Mr Liew Mun Leong, Chairman of CapitaMalls Asia, said, “Despite the uncertain global economy, Asia remains a growth region. Our key markets of Singapore, China and Malaysia are all expected to post economic growth in 2011 – about 5.0% for Singapore, 9.5% for China, and between 5.0% and 5.5% for Malaysia. Retail sales also continue to grow in all three markets, and this bodes well for our portfolio of well-located and mainly suburban malls catering to necessity shopping.”

“We are pleased to have our secondary listing on the Stock Exchange of Hong Kong yesterday (Tuesday).This will widen our investor base and raise our profile in China, augmenting our growth in the country and making us more attractive to investors both in Hong Kong and China.”
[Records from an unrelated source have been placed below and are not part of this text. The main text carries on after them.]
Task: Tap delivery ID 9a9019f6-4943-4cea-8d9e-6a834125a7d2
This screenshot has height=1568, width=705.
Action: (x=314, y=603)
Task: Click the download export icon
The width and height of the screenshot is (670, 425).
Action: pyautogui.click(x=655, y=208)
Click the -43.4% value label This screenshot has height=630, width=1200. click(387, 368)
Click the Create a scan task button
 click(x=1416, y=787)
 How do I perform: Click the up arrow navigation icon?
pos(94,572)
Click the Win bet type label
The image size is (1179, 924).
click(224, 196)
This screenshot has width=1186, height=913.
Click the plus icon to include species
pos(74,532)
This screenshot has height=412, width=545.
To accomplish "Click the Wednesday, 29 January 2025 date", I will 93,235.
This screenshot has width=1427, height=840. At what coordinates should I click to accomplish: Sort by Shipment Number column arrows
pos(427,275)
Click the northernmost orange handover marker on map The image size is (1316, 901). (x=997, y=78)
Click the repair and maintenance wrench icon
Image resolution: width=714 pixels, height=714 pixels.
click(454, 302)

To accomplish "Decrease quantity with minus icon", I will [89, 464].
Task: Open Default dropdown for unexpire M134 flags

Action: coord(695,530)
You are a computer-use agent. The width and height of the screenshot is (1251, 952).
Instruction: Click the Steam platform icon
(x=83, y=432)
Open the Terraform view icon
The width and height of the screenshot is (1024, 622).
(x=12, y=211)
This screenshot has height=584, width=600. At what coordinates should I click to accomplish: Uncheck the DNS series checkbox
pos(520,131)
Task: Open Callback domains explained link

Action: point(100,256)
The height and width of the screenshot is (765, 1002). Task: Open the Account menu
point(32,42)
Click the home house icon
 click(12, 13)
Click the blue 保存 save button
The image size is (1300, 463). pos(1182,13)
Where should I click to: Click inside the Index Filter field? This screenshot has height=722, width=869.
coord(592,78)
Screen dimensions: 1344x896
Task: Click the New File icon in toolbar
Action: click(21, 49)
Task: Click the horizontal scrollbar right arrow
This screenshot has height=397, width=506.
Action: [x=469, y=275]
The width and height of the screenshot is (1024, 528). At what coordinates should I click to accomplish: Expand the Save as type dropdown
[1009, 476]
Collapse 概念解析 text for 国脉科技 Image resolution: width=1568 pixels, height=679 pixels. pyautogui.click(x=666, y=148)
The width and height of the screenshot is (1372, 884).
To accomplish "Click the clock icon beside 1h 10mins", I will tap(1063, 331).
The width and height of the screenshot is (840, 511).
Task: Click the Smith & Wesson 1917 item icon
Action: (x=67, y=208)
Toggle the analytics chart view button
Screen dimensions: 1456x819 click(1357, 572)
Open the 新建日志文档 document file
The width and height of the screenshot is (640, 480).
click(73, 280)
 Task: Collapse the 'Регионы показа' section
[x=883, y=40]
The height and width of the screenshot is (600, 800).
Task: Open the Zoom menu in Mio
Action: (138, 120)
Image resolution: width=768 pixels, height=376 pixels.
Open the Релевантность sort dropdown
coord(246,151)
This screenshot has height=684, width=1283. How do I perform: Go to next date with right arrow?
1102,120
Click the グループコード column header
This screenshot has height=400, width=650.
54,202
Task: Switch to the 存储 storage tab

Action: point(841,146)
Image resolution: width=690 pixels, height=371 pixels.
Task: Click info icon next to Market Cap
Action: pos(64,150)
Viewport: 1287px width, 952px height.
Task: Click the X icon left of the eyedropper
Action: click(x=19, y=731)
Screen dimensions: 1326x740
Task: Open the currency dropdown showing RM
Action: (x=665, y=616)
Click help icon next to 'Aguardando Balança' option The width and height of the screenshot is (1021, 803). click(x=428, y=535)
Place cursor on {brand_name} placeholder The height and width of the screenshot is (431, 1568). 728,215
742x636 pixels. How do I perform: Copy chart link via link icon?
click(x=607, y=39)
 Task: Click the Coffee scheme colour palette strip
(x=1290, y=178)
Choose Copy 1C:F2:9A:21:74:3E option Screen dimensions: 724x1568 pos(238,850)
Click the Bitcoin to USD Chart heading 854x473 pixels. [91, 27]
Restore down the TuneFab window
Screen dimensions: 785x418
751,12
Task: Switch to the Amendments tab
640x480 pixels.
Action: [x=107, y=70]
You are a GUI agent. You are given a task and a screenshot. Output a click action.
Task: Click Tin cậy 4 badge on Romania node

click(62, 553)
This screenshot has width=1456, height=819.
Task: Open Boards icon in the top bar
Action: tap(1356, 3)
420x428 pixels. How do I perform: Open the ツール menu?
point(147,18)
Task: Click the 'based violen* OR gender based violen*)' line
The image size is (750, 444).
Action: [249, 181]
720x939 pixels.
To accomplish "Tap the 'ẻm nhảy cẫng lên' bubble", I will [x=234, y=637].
Mr Lim Beng Chee, CEO of CapitaMalls Asia, said, “Shopper traffic in our malls in Singapore grew 2.9% in the first nine months of this year, compared to the same period last year. More importantly, our tenants’ sales grew even faster in the same period, at 6.7%. This shows that the additional shoppers we attract to our malls are spending more at our tenants’ shops. Our Singapore malls also have an occupancy rate of more than 96.0%, which is higher than the industry average.”

“In China, our malls achieved 20.6% growth in Net Property Income on a same-mall basis in the first nine months of this year, compared to the same period last year. This came on the back of strong growth in tenants’ sales and shopper traffic, which increased 13.3% and 8.4% respectively in the first nine months of this year. We acquired the remaining stakes in two malls in Shanghai – Minhang Plaza and Hongkou Plaza – and also announced our maiden project in Suzhou to develop the largest shopping mall in the city.”

“We continued to build our industry-leading network of 10,000 leases in the region by organising the inaugural Retail Global Connexion 2011 in Singapore last week, following the success of our inaugural Retailers’ Forum in Chengdu in May. The Retail Global Connexion was attended by more than 500 international and Singapore retailers and another 500 Singapore tertiary students. The successful retailers who spoke at the forum were the bosses of Desigual, Daiso, Country Style Cooking, Awfully Chocolate, Eu Yan Sang, Jeric Salon and Soo Kee Group.”

“These forums showcase our retailers and provide them with additional opportunities to meet new investors, business partners, including franchisees, and potential employees. They also highlight to our retailers our competitive advantage in helping them expand to our malls in the other countries that we are present in, for our mutual growth. We will continue to explore ways to add value to our retailers to help them grow, as their success is fundamental to our long-term success.”